== Segment start ==

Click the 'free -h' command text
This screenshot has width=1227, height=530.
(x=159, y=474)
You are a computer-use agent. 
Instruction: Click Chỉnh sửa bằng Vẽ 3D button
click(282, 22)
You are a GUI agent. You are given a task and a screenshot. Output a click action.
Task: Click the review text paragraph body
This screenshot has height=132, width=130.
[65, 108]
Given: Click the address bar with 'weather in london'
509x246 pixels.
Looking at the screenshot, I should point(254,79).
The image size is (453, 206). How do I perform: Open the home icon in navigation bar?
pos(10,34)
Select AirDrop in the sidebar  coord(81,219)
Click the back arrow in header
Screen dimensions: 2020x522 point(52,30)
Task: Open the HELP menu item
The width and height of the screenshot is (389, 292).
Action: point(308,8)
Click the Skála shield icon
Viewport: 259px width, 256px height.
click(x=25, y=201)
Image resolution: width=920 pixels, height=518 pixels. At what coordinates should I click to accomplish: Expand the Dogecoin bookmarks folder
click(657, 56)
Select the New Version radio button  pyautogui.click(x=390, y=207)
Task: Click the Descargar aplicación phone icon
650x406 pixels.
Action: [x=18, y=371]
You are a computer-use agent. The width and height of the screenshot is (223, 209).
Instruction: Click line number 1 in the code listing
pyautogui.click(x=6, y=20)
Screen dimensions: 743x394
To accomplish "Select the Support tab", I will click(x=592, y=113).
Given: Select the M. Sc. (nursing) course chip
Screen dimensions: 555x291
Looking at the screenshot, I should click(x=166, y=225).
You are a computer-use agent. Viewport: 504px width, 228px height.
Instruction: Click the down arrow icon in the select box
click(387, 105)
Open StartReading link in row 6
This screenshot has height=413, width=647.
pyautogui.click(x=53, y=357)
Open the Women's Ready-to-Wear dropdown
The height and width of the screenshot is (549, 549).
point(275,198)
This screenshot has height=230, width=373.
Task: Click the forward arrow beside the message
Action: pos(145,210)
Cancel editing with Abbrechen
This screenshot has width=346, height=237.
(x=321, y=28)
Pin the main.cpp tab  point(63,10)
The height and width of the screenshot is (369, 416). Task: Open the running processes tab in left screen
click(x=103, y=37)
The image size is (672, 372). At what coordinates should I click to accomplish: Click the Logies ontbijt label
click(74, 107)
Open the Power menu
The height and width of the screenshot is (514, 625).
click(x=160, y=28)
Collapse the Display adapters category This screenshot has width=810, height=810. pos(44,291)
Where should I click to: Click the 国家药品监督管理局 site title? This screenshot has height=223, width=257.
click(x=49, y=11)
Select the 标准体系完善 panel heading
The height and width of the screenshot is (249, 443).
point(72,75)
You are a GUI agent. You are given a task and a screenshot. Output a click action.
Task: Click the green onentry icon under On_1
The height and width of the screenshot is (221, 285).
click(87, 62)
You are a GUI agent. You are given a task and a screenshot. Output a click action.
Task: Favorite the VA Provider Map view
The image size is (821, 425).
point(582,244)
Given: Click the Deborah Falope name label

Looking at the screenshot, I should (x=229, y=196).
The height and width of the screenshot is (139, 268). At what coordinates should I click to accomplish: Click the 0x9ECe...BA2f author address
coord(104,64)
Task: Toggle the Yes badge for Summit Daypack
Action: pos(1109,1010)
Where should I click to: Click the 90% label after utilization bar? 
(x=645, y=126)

== Segment end ==

• **ABOUT THIS EXERCISE**
Of all the entries above, how many lines contain "computer"? Give the number alone.

• **EXERCISE OUTPUT**
3